Romanian astronomer (1885-1975)

Maria Teohari (Giurgiu, Romania, 22 April 1885 - Bucharest, 1975) is credited as the first female astronomer of Romania. She lost part of her eyesight from viewing the Sun through telescopes without adequate eye protection.

== Biography ==
Teohari was born in 1885 as the eldest of three daughters of physician Christu Teohari and his wife Alexandrei.

Teohari started her formal schooling in Giurgiu but after her father's sudden death from infection, she and her mother assumed responsibility for supporting the family According to Emil Păunescu, deputy director of the Giurgiu County Museum,"Doctor Teohari died from a finger bite that occurred at the hospital in Giurgiu during an operation. The wound became infected, and Dr. Teohari passed away leaving behind a widow with three children. As it was then, women were not working. They were housewives, so you realize how hard it was for a woman to grow up alone with three girls." The family moved to Bucharest where Maria Teohari continued her high school studies at the "Regina Elena" School (In Romanian, "Elena Doamna") and then at the Central School. The training she received there gave her substantial credentials in drawing, literature and languages, but her passions went in a completely different direction: astronomy.

=== Astronomer ===
On the initiative of Professor Nicolae Coculescu, founder of the Bucharest Astronomical Observatory, Teohari obtained a scholarship for student astronomers. Moving abroad for one year, she began her studies at the Faculty of Sciences with specializations at astronomical observatories in Paris and Nice, (three months at the Paris Observatory and nine months at the Nice Observatory). There, she carried out observations of the Sun, small planets and asteroids.

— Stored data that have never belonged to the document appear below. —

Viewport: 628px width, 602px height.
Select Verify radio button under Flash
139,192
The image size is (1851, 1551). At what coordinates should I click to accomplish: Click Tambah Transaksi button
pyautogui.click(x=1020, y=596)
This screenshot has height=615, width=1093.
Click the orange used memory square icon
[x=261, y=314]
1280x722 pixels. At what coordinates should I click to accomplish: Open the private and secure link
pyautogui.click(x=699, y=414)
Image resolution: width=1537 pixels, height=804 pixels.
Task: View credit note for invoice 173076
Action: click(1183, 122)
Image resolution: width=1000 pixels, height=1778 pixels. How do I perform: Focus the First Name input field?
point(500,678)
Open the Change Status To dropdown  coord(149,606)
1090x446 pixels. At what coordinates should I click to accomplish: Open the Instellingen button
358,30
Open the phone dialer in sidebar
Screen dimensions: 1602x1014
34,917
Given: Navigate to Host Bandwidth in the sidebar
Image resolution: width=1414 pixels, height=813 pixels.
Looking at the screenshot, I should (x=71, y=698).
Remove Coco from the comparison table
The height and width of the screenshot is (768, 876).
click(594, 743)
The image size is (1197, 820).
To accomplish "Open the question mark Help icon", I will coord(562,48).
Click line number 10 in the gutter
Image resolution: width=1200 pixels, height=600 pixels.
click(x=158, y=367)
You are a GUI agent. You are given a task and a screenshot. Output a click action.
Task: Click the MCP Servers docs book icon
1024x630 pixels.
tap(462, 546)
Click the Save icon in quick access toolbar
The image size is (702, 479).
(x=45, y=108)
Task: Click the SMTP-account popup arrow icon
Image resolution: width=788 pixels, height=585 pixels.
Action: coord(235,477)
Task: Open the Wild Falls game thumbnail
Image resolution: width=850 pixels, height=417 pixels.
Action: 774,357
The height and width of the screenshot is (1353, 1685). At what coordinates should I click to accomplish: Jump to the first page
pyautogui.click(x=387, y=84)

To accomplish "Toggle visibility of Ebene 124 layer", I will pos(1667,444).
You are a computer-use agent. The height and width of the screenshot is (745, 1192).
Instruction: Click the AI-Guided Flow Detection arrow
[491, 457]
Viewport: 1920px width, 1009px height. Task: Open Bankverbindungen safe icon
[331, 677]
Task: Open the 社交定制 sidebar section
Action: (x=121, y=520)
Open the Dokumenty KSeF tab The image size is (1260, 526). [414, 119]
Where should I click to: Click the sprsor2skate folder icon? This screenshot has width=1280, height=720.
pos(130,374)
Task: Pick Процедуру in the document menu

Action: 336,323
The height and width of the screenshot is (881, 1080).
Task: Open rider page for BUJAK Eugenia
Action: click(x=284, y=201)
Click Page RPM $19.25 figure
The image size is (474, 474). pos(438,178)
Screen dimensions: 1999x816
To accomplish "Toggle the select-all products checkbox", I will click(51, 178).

In 1914, at the start of World War I, Teohari returned to Romania to continue her studies and observations, conducting the first solar activity observations at the Astronomical Observatory of Bucharest (now known as Astronomical Institute of the Romanian Academy), thus becoming the first female astronomer in Romania. According to Păunescu:"At that time there was no female astronomer in Romania, and those abroad were very few. Women with aptitudes for science were marginalized at the time, but through perseverance and value they managed to be accepted.” She published several specialized papers on planets, sunspots, protrusions of Halley's comet and other celestial phenomena in the Observatory's yearbook and in the journal Nature aimed at making this field popular. However, her observations of the Sun and sunspots with inadequate protection led to impaired eyesight, which caused her to give up her hands-on work at the Observatory.

=== Teacher ===
For her next career, Teohari become an astronomy and mathematics teacher at the Princess Ileana high school (in Romanian "Domnița Ileana") in Bucharest. To help students learn her new coursework, she published a series of textbooks focusing on two disciplines, mathematics and astronomy.

While still a teacher, she kept in touch with the Astronomical Observatory and became a mentor to researchers there. "We can say without mistaking that she was the unofficial professor of Romanian astronomers in the 20th century," said Păunescu.

She was listed as a member of the Society of Science and Mathematics in Romania in 1929.

=== Later years ===
She was very familiar with German, English and French, the languages from which she had made translations since her childhood. She also enjoyed playing the piano.

Teohari died in Bucharest soon after her 90th birthday.